## begin Source document

Now, excuse me, I have to go and check on the chocolate cake thats in the oven right now. Yeah, one of the other nice things...Im discovering a hithertho unknown masterchef within me. Im pretty awesome..even though I say so myself :D hopefully this blog will have plenty of content henceforth..recipes and tales of my kitchen related awesomeness if nothing else.

11 Comments:

  • hurray u r back...i have always been a lurker on other's blogs..but was so happy to see ur post that i thought of coming out (pun unintended)....good luck for many more of such entertatining posts...

    By Anonymous Debati, at 4:38 AM  

  • good one Ron! keep up the spirit!enjoy this phase n keep posting...

    By Blogger Amrita, at 11:27 AM  

  • Hey Ron! Glad to see you back. Congratulations on the good news. I think you’ve taken a very good decision given the circumstances. You will be happy to know your commenter formerly known as GM has succumbed and started blogging (almost) regularly :)

    By OpenID gargimehra, at 1:13 AM  

  • What about the solid go-for-it-girl friends, eh?

    By Anonymous Shrabonti, at 1:53 AM  

  • Hey Ron! Great to have u back on the blogosphere! Believe me, I share your plight....have quit too, and ahem...quite liking it (ppl will kill me for saying this..was never one of those career types u know!!) I think joblessness rocks, and now I plan to take my sweet revenge like the other aunties in my bulding, and take a walk downstairs, fresh as a daisy, while the workaholics come home sweaty and exhausted!*evil laugh*
    love and take care, Reena

    By Blogger Reena, at 9:49 PM  

  • Yaaaay, you are back. Beleive me, I am so happy to see you blogging again. And, a very hearty congratulations. :-)

    -Pramodini

    By Blogger Pramodini, at 1:16 PM  

  • Tutuldi: :D thanks for the inspiration.

    Amrita: Thanks

    Gargi: Yaaaay I will check it out nooowww.

    Reena: I will call you soon to discuss the joys of joblessness.

    Shrabonti but that goes without saying.

    Pramodini Thank you:)

## end Source document
## begin Listing

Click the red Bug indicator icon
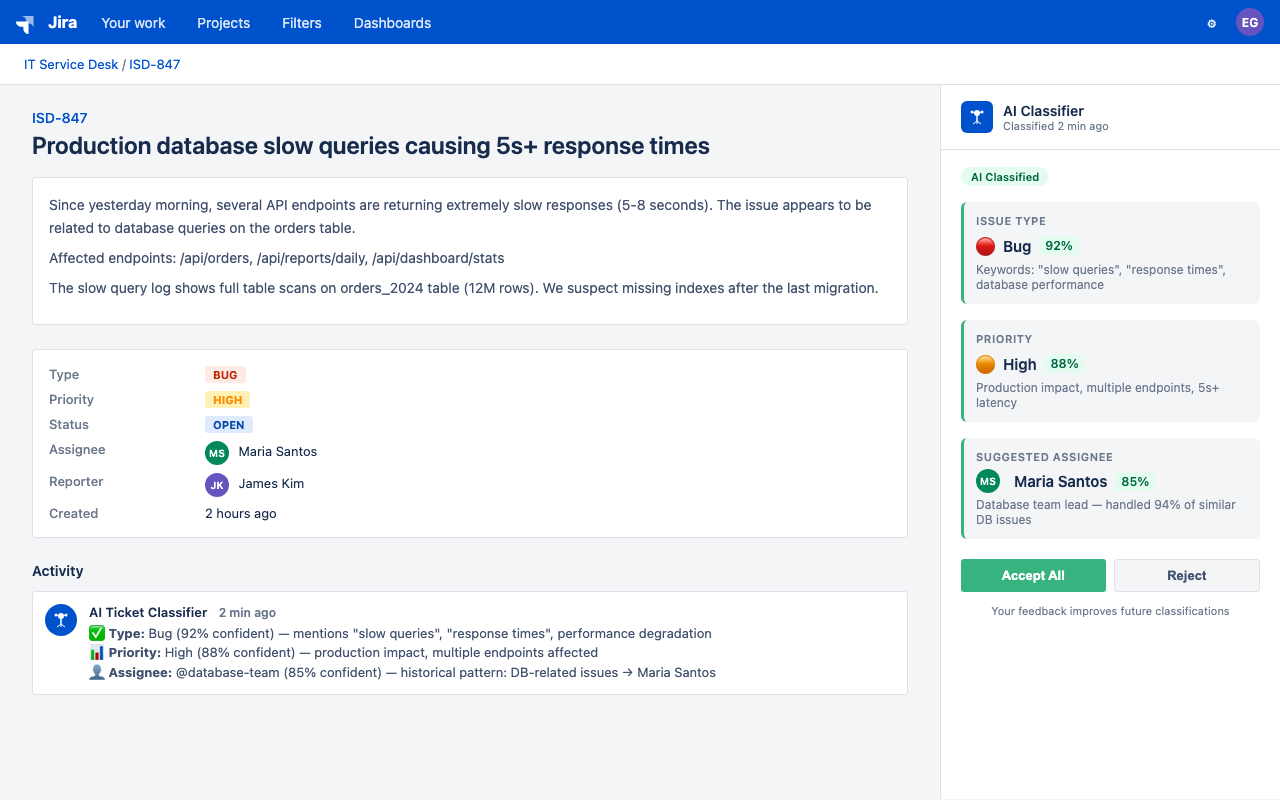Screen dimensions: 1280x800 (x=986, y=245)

## end Listing
## begin Listing

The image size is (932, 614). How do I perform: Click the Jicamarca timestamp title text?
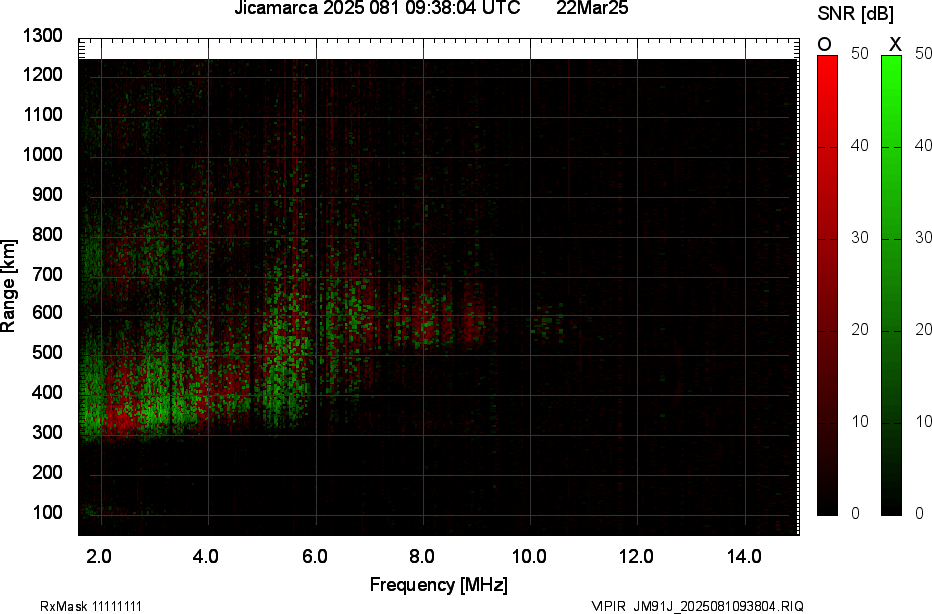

## end Listing

● **Work instructions**
A) Transcribe word for word the stretch of the blog post from "By Blogger Reena, at" through "for the inspiration.".
B) Pick up the blog post and its comment thread after its last line and keep it going.

● **Task answers**
A)
By Blogger Reena, at 9:49 PM  

  • Yaaaay, you are back. Beleive me, I am so happy to see you blogging again. And, a very hearty congratulations. :-)

    -Pramodini

    By Blogger Pramodini, at 1:16 PM  

  • Tutuldi: :D thanks for the inspiration.

B)
    By Blogger Ron, at 11:33 PM  

  • Recently I was searching for something related to Purulia, and got directed to one of your posts from 2006. While reading the post I glanced at the url and realized I knew you at that time - many years ago. Search engines can do pretty interesting things these days.
    After that revelation, read quite a few of the posts - you do have a great gift of writing. Enjoyed each and every of them. Do keep writing.
    Best wishes to you and your family!

    By Blogger Siddhartha, at 11:51 AM  

  • Siddhartha, I just discovered your comment on that old post! My god! Talk about a blast from the past! God bless Google :) interesting to know that my grandmother did actually deliver that letter! And no I never did get your reply.

    By Blogger Ron, at 5:11 AM  

  • @Ron: I had the same "blast from the past" feeling when I was reading your blog. God indeed bless Google - I actually work in that company as well :)
    I don't remember who delivered the letter - most likely not your grandmother, but the other dada who used to work upstairs (I am totally blanking out on his name - it's been ~16/17 years). I remember posting a reply, and carrying that letter with me for months.

    By Blogger Siddhartha, at 12:13 PM  

  • Oh .. and I don't know how you know Sagnik (in your blogroll), but he was my roommate in San Diego for three years or so :)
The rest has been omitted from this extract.